The request:
Copy each of the following records line for line, with no changes.

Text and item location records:
-- -- --
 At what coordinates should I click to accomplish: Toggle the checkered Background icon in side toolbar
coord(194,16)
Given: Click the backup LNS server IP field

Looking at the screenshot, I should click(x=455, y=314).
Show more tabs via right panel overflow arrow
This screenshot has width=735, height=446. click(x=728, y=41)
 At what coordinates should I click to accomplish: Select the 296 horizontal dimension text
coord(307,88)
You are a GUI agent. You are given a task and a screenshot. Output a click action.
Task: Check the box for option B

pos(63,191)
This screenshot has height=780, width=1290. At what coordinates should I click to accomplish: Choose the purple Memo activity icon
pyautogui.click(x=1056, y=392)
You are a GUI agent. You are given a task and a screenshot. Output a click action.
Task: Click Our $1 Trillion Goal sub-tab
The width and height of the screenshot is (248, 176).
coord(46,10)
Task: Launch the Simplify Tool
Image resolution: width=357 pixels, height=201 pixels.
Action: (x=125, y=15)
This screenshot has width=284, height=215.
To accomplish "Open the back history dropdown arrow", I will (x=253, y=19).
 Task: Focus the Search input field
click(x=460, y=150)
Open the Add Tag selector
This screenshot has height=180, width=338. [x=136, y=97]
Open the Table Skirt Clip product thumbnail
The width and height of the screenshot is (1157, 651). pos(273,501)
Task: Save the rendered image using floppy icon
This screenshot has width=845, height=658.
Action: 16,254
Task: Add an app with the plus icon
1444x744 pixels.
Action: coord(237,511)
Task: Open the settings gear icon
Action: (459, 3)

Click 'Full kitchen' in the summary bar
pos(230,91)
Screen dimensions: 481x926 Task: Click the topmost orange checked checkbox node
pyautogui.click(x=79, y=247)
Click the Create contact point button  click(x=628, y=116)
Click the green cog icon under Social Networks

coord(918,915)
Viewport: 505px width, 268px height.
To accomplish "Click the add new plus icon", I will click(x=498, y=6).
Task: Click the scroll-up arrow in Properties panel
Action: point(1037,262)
-- -- --
Result:
 At what coordinates should I click to accomplish: Toggle the checkered Background icon in side toolbar
coord(194,16)
Given: Click the backup LNS server IP field

Looking at the screenshot, I should click(x=455, y=314).
Show more tabs via right panel overflow arrow
This screenshot has width=735, height=446. click(x=728, y=41)
 At what coordinates should I click to accomplish: Select the 296 horizontal dimension text
coord(307,88)
You are a GUI agent. You are given a task and a screenshot. Output a click action.
Task: Check the box for option B

pos(63,191)
This screenshot has height=780, width=1290. At what coordinates should I click to accomplish: Choose the purple Memo activity icon
pyautogui.click(x=1056, y=392)
You are a GUI agent. You are given a task and a screenshot. Output a click action.
Task: Click Our $1 Trillion Goal sub-tab
The width and height of the screenshot is (248, 176).
coord(46,10)
Task: Launch the Simplify Tool
Image resolution: width=357 pixels, height=201 pixels.
Action: (x=125, y=15)
This screenshot has width=284, height=215.
To accomplish "Open the back history dropdown arrow", I will (x=253, y=19).
 Task: Focus the Search input field
click(x=460, y=150)
Open the Add Tag selector
This screenshot has height=180, width=338. [x=136, y=97]
Open the Table Skirt Clip product thumbnail
The width and height of the screenshot is (1157, 651). pos(273,501)
Task: Save the rendered image using floppy icon
This screenshot has width=845, height=658.
Action: 16,254
Task: Add an app with the plus icon
1444x744 pixels.
Action: coord(237,511)
Task: Open the settings gear icon
Action: (459, 3)

Click 'Full kitchen' in the summary bar
pos(230,91)
Screen dimensions: 481x926 Task: Click the topmost orange checked checkbox node
pyautogui.click(x=79, y=247)
Click the Create contact point button  click(x=628, y=116)
Click the green cog icon under Social Networks

coord(918,915)
Viewport: 505px width, 268px height.
To accomplish "Click the add new plus icon", I will click(x=498, y=6).
Task: Click the scroll-up arrow in Properties panel
Action: point(1037,262)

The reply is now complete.